Australia’s press freedom fight is not over yet
The threat of prosecution hung over Annika Smethurst's head for almost a year after her Canberra home was illegally raided in 2019.
The News Corp journalist was a powerless onlooker as a team of Australian Federal Police riffled through her belongings, including her personal drawers.
The detectives were searching for material relating to an article published a year earlier in the Sunday Telegraph that informed the public of proposed extensions to the Australian Signals Directorate's powers to spy on Australians without their knowledge.
The entire unnecessary saga highlights the lack of protection of press freedom in Australian law.
Many laws can inadvertently catch the legitimate activities of professional journalists. This includes offences former s 79 of the Crimes Act 1914 (Cth), under which Annika and News Corporation were originally investigated, which in simple terms makes it a criminal offence to disclose any information deemed secret by Government. Laws such as this are dangerous for a democracy.
The public would be right to be puzzled by the complexity and contradictions of the legal debate surrounding this matter.
The High Court, for example, found the warrant issued for the search was unlawful but held, by bare majority, that the AFP could retain the material obtained by the unlawful search.
Perhaps even more puzzling were the arcane legal debates in the judgement and the lack consideration on whether the raids amounted to a breach of freedom of political communication.
If nothing else, the case highlighted that there is no robust constitutional protection for free speech in Australia.
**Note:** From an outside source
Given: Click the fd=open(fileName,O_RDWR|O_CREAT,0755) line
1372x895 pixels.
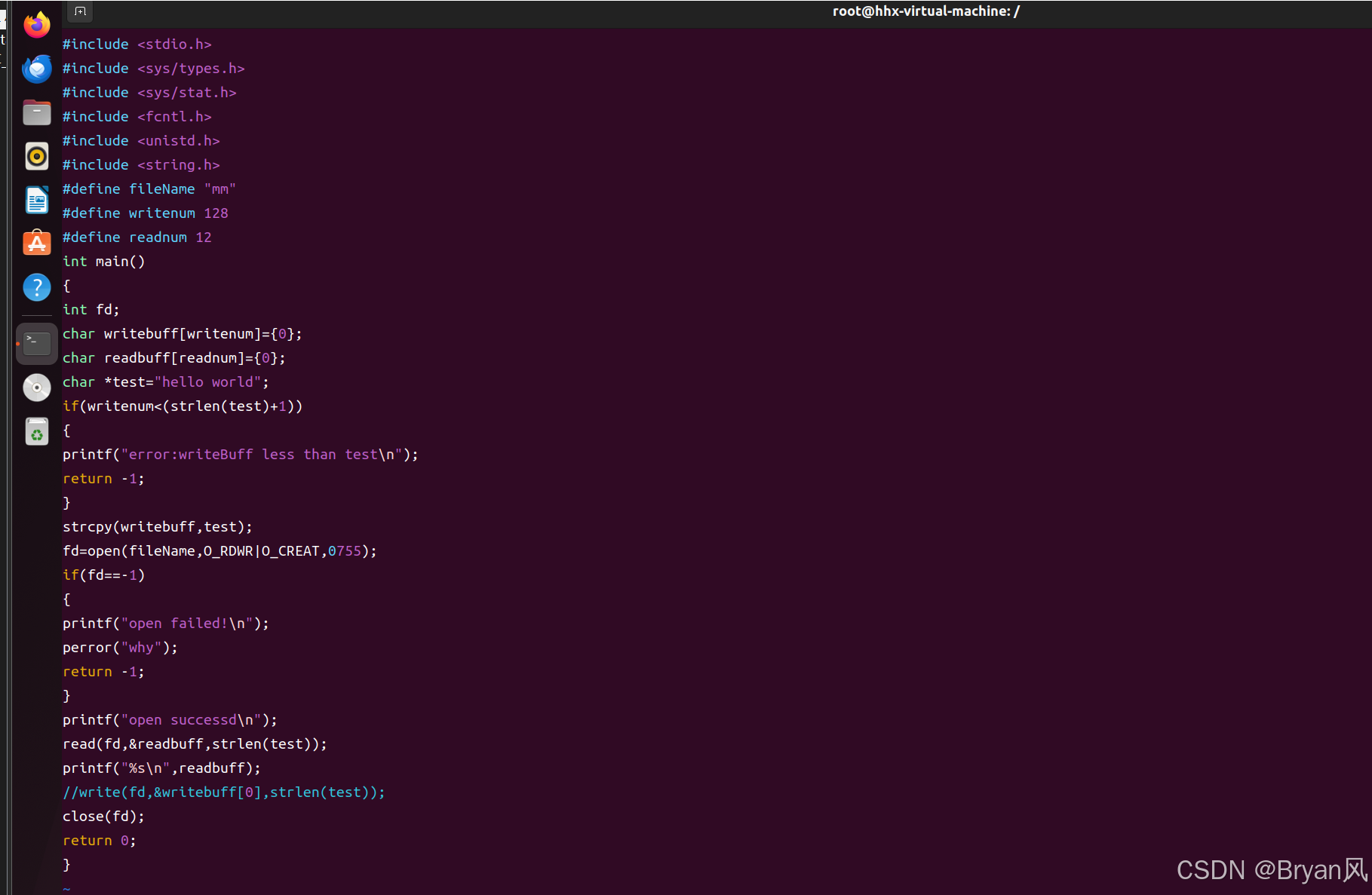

It is in no one's interest that the current laws and investigatory regime, with their complexity and contradictions continue. To promote certainty and to recognise the legitimate interest of the public to access information, the law in this area need to be changed as a matter of urgency.
Reform which can protect the public's right to know could allow "contestable" warrants to be issued on journalists, based on the system that already operates in the UK.
Police should be compelled to show why a search is in the public interest, journalists should be able to contest warrants and judges should oversee the process.
The current regime is ad hoc and inconsistent and lacks specific journalist protections and do not promote good public policy or debate.
It is the risk of investigation and searches, as well as prosecution, that creates the "chilling effect" that discourages public interest journalism.
It is important for law enforcement to be under a practical obligation to gather evidence, and form opinions, at the outset of an investigation as to whether the matter involves a significant impact on public interest journalism.
If such matters are not taken into account at that formative stage then criminal investigations into journalists will continue for several years, at a cost of many hundreds of thousands of dollars in legal costs.
Annika's case is a stark demonstration of these issues. It no doubt involved a great deal of personal stress to her, which was in my view entirely avoidable if such the above principles were in place.
The AFP should now rule out any prosecution against ABC journalists Dan Oakes and Sam Clark whose offices were raided a day after police knocked on the door of Annika Smethurst.
A warrant against a journalist or media organisation should only be issued after an application before a judge at which the journalist or media organisation has a right to participate, present evidence and make submissions.
Such hearings can also ensure that appropriate orders are made to protect confidentiality of the investigation or any materials seized.
In addition, any warrant for access to journalism materials should be limited to circumstances when it is clearly in the public interest to do so, and where a judge has weighed up the importance of public interest journalism together with the legitimate interests of law enforcement.
As long as the threat of investigation or prosecution for publishing or obtaining important information, it is less likely that journalists will publish stories that Australians have a right to hear and a need to know. Governments will not be held properly to account for poor decisions or even criminality.
The issue is not ultimately about the rights of journalists - it is about every Australians' right to know about information that affects them.
Robert Todd is a partner of Ashurst Law Firm and led the successful legal challenge to the Smethurst warrant before the High Court of Australia.